The ALJ then moved on to step four, and found that Najmi-Nejad did not retain the residual functional capacity to perform her past work but that she could handle the exertional demands of sedentary work. Finally, at step five, the ALJ consulted a VE, to whom the ALJ posed the following hypothetical:

Assume a person of the claimant’s age, education, and vocational profile. Assume that person can lift 5 pounds frequently and 10 pounds occasionally. Assume further limitations of no climbing [63]*63or bending, occasionally pushing or pulling, the requirement of a sii/stand option, occasional standing and walking, no complex instructions or work assignments and limited exposure to dust, chemical and other pollutants.

Given this hypothetical, the VE testified that Najmi-Nejad could work at the sedentary exertional level as a cashier, of which there are 66,000 jobs nationally, or assembler, of which there exist 48,000 jobs nationally.

On appeal, Najmi-Nejad argues that the ALJ’s findings are not supported by substantial evidence because 1) Dr. Navarro’s opinion that Najmi-Nejad’s depression met Listing 12.04 should have been given controlling weight, and 2) the hypothetical posed to the VE did not include all of her relevant mental limitations. She also claims that her 1993 DIB application was “de facto” reopened and should be addressed. Because we find that the ALJ’s denial of benefits is supported by substantial evidence, and that her 1993 application was not reopened, we will affirm the judgment of the District Court.

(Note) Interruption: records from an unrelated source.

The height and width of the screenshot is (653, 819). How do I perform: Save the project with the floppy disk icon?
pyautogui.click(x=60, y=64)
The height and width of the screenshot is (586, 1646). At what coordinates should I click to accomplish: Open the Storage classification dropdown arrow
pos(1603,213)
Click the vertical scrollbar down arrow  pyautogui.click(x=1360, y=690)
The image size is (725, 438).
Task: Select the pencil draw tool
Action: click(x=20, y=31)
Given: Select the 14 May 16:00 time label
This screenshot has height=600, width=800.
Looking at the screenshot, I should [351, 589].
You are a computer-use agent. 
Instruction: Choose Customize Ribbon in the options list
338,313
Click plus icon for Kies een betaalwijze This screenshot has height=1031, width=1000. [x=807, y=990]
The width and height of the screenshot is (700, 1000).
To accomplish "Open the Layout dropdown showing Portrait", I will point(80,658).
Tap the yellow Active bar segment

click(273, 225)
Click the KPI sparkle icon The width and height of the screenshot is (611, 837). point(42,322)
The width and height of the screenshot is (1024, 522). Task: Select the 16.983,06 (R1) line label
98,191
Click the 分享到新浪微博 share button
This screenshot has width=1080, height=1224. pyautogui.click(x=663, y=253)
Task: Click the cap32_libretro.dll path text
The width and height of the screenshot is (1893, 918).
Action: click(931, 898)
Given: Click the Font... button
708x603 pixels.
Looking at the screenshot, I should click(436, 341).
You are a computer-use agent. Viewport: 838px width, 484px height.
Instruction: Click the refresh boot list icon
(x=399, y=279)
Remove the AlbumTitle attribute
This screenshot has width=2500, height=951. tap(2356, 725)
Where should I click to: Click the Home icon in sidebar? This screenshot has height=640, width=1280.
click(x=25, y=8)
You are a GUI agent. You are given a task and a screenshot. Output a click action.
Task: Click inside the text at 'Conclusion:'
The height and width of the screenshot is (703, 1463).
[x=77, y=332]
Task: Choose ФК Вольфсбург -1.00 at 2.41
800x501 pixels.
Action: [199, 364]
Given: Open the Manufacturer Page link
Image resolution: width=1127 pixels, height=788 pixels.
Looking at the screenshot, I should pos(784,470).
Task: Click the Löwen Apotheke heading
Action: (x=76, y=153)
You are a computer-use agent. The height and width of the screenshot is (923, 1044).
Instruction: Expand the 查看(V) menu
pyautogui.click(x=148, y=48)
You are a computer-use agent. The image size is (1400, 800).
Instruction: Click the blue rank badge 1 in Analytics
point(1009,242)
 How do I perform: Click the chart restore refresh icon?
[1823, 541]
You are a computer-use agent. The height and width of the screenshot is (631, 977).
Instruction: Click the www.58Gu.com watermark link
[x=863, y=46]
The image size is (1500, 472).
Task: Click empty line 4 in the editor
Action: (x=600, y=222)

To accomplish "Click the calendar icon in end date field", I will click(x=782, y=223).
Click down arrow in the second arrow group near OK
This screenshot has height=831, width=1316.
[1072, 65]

Najmi-Nejad’s first argument is that the opinion of her treating psychiatrist, Dr. Navarro, that she suffered from disabling depression should have been given controlling weight. As the District Court noted, treating physicians’ findings and opinions are generally given great weight, however, “the medical judgment of the treating physician can be rejected on the basis of contradictory medical evidence.” Frankenfield v. Bowen, 861 F.2d 405, 408 (3d Cir.1988) (citing Rossi v. Califano, 602 F.2d 55, 57 (3d. Cir.1979)). If substantial evidence in the record supports a conclusion contrary to that of the treating physician, the ALJ may reject the treating physician’s findings. Frankenfield, 861 F.2d at 408.

Here, the ALJ rejected Dr. Navarro’s conclusion that Najmi-Nejad’s depression met the criteria of Listing 12.04 because that conclusion was contradicted by the other documentary evidence. (“Except for Dr.